Big Data in BioMedicine Group, Chair of Experimental Bioinformatics, TUM School of Life Sciences, Technical University of Munich, Freising D-85354, Germany.
Institute for Advanced Study, Technical University of Munich, Garching D-85748, Germany.
Gigascience. 2022 Dec 28;12. doi: 10.1093/gigascience/giad026. Epub 2023 May 3.
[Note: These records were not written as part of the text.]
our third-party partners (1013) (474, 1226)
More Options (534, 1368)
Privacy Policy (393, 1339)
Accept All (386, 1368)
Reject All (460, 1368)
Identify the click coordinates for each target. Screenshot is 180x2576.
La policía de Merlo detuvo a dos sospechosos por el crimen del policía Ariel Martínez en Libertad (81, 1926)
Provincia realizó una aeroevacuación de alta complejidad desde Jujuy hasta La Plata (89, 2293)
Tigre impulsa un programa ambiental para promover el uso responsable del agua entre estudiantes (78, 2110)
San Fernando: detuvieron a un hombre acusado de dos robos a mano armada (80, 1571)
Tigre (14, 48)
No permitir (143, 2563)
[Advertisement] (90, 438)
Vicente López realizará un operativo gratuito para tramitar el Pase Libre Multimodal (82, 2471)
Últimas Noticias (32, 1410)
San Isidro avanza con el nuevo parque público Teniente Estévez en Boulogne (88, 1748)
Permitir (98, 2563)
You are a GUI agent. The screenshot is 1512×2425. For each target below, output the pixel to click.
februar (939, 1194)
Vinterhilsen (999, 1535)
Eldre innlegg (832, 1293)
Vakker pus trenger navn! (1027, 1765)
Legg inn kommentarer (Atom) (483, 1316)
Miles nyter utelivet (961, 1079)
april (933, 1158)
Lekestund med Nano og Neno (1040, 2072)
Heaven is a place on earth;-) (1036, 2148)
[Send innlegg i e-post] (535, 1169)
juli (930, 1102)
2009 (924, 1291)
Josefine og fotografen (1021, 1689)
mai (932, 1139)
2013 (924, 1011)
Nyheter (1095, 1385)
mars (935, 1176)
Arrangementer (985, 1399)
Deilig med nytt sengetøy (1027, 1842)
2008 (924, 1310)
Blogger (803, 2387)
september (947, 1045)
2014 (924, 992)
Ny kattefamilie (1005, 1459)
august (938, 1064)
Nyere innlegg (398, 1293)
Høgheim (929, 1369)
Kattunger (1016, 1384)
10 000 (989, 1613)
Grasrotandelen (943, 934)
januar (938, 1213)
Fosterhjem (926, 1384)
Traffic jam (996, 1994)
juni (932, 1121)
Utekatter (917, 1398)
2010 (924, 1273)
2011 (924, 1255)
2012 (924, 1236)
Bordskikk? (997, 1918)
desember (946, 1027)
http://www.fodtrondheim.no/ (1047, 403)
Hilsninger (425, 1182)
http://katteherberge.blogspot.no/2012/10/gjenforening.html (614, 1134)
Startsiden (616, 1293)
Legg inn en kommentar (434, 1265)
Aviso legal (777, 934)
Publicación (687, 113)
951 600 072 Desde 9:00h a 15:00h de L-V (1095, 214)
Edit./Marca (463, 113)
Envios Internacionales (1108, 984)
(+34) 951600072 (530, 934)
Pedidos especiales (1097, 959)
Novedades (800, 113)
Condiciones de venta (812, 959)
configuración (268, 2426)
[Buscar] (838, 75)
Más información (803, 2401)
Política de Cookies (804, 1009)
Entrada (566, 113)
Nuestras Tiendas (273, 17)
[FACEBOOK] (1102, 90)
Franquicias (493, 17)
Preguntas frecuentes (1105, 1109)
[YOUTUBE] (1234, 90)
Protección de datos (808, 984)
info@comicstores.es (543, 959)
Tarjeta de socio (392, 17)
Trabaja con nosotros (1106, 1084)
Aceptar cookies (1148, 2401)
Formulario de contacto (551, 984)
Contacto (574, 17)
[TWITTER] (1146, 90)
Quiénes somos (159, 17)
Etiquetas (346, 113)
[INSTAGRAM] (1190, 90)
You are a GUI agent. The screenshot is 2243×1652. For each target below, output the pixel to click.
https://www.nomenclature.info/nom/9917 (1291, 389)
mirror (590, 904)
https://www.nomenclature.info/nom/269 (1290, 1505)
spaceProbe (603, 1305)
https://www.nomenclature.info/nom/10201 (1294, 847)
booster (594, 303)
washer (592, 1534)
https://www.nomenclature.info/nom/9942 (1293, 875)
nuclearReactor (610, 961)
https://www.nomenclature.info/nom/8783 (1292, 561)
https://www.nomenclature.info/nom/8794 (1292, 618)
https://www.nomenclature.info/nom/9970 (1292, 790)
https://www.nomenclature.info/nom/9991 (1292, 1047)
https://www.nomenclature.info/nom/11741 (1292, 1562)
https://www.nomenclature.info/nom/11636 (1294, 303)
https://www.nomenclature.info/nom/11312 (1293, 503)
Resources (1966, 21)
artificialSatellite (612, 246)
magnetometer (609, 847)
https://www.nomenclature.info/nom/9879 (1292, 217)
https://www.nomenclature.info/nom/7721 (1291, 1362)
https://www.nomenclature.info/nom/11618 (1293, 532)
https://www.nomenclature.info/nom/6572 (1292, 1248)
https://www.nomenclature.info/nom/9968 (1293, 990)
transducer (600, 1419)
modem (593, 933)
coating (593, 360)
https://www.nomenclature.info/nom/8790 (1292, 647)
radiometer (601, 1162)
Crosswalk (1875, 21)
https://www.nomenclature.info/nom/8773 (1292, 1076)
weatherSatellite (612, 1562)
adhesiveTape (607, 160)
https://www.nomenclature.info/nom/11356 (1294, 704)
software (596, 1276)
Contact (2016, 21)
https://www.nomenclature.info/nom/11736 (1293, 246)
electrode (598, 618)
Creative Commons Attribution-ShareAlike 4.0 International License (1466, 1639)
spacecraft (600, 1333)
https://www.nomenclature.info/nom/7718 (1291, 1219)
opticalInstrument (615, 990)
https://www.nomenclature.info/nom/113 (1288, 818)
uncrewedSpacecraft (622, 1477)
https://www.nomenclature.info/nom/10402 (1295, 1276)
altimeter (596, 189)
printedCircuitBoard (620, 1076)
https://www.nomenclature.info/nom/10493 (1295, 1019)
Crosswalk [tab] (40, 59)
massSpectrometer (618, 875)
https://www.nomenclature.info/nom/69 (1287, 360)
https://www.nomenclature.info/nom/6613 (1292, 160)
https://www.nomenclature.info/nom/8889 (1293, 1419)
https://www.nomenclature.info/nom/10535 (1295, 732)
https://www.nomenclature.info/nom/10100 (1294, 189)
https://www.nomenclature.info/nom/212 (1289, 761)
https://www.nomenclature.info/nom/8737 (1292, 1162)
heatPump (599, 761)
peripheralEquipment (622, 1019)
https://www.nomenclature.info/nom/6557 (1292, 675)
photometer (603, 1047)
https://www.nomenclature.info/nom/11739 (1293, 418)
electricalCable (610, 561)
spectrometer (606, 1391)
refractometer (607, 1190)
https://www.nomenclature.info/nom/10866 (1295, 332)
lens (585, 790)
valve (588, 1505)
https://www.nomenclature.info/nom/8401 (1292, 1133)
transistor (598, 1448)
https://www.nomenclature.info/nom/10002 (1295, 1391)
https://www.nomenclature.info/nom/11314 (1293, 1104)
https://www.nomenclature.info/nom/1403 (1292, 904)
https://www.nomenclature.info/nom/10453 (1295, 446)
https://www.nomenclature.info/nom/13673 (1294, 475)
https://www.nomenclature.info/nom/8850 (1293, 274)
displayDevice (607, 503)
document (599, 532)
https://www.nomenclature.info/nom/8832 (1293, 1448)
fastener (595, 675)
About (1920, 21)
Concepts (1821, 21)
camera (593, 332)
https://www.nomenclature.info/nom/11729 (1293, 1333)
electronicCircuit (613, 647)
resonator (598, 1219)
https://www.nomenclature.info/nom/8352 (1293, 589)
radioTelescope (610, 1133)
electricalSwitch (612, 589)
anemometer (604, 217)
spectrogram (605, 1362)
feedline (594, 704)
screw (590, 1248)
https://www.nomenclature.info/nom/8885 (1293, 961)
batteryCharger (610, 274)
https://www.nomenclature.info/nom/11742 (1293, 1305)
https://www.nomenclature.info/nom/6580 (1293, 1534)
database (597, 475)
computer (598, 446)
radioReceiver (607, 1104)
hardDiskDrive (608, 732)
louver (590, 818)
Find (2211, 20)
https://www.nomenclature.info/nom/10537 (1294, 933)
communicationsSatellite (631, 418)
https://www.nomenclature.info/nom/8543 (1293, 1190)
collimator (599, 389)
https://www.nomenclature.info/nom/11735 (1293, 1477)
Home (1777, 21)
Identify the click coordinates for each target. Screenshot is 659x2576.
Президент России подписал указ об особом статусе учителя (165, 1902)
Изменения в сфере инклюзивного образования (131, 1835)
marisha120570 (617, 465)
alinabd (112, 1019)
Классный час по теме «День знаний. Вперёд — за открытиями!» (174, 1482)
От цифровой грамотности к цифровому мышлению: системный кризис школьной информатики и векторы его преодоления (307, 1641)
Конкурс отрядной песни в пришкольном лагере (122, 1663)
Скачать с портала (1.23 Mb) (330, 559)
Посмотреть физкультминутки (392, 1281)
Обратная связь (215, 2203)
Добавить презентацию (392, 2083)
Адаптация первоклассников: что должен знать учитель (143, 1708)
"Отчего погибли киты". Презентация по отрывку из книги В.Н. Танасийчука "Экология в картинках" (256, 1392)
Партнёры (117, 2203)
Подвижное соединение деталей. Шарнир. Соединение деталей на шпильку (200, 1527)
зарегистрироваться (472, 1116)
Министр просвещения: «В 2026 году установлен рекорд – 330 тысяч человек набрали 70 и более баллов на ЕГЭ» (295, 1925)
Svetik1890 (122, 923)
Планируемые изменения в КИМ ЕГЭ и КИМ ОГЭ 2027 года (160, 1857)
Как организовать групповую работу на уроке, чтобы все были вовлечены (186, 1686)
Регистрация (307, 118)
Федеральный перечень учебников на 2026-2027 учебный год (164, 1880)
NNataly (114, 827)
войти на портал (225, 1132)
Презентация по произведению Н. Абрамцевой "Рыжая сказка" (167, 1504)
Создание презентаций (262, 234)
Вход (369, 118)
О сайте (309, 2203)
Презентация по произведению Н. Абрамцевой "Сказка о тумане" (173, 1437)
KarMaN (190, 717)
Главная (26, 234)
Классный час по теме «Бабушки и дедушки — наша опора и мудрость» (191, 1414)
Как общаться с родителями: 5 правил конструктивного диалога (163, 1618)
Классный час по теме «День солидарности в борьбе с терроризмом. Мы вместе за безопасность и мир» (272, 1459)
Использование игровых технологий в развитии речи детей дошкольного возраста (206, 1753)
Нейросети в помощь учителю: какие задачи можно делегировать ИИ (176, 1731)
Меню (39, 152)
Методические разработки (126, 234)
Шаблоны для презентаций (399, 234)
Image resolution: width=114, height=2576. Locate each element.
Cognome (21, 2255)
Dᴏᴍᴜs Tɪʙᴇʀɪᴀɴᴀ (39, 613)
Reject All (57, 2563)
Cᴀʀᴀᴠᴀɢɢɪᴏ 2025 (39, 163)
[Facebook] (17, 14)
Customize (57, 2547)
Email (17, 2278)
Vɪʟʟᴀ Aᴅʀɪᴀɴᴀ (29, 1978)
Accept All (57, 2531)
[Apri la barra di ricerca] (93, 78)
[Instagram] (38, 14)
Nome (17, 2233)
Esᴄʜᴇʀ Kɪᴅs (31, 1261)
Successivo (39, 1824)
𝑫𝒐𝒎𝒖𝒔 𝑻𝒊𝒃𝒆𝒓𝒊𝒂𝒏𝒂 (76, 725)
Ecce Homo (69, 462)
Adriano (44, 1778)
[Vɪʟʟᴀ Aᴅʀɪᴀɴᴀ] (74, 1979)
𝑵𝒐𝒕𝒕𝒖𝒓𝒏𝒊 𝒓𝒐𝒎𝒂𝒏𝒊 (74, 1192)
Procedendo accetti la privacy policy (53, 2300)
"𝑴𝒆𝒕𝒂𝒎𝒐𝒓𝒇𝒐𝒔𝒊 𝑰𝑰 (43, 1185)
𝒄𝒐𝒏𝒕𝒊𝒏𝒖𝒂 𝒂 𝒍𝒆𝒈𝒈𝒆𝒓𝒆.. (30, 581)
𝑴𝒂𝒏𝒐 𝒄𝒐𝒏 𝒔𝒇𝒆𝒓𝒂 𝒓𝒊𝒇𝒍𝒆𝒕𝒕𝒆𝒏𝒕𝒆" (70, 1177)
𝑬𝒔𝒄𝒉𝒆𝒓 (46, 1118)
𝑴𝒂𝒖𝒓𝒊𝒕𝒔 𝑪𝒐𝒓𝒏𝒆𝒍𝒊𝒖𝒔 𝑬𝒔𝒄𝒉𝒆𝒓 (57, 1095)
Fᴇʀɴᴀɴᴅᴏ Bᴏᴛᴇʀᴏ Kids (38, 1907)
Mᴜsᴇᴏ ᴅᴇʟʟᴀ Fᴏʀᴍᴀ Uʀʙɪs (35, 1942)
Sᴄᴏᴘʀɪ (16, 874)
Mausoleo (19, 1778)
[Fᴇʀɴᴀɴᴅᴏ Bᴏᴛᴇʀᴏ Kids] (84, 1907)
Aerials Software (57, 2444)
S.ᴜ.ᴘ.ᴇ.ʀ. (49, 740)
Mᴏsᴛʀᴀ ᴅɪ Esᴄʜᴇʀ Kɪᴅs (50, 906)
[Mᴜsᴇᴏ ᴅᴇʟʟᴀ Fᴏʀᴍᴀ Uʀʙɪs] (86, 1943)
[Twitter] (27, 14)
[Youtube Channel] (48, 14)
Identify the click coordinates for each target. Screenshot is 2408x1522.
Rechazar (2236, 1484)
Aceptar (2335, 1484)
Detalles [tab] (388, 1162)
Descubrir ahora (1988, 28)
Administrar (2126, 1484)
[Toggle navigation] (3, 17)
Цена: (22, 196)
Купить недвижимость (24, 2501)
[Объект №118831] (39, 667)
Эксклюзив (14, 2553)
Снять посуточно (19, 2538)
Eukaryotic gene expression is controlled by cis-regulatory elements (CREs), including promoters and enhancers, which are bound by transcription factors (TFs). Differential expression of TFs and their binding affinity at putative CREs determine tissue- and developmental-specific transcriptional activity. Consolidating genomic datasets can offer further insights into the accessibility of CREs, TF activity, and, thus, gene regulation. However, the integration and analysis of multimodal datasets are hampered by considerable technical challenges. While methods for highlighting differential TF activity from combined chromatin state data (e.g., chromatin immunoprecipitation [ChIP], ATAC, or DNase sequencing) and RNA sequencing data exist, they do not offer convenient usability, have limited support for large-scale data processing, and provide only minimal functionality for visually interpreting results.
We developed TF-Prioritizer, an automated pipeline that prioritizes condition-specific TFs from multimodal data and generates an interactive web report. We demonstrated its potential by identifying known TFs along with their target genes, as well as previously unreported TFs active in lactating mouse mammary glands. Additionally, we studied a variety of ENCODE datasets for cell lines K562 and MCF-7, including 12 histone modification ChIP sequencing as well as ATAC and DNase sequencing datasets, where we observe and discuss assay-specific differences.
TF-Prioritizer accepts ATAC, DNase, or ChIP sequencing and RNA sequencing data as input and identifies TFs with differential activity, thus offering an understanding of genome-wide gene regulation, potential pathogenesis, and therapeutic targets in biomedical research.
真核基因表达受顺式调控元件(CREs)调控,包括启动子和增强子,它们与转录因子(TFs)结合。TFs 的差异表达及其在假定 CREs 上的结合亲和力决定了组织和发育特异性的转录活性。整合基因组数据集可以进一步深入了解 CREs 的可及性、TF 活性,从而了解基因调控。然而,多模态数据集的整合和分析受到相当大的技术挑战的阻碍。虽然有方法可以从组合染色质状态数据(例如染色质免疫沉淀 [ChIP]、ATAC 或 DNase 测序)和 RNA 测序数据中突出显示差异 TF 活性,但它们不方便使用,对大规模数据处理的支持有限,并且仅提供用于直观解释结果的最小功能。
我们开发了 TF-Prioritizer,这是一个自动化管道,可从多模态数据中优先考虑条件特异性 TF,并生成交互式网络报告。我们通过识别已知 TF 及其靶基因,以及在泌乳期小鼠乳腺中活跃的以前未报告的 TF,证明了其潜力。此外,我们研究了各种 ENCODE 数据集,包括 K562 和 MCF-7 细胞系的 12 种组蛋白修饰 ChIP 测序以及 ATAC 和 DNase 测序数据集,我们观察并讨论了特定于检测的差异。
TF-Prioritizer 接受 ATAC、DNase 或 ChIP 测序和 RNA 测序数据作为输入,并识别具有差异活性的 TFs,从而提供对全基因组基因调控、潜在发病机制和生物医学研究中的治疗靶点的理解。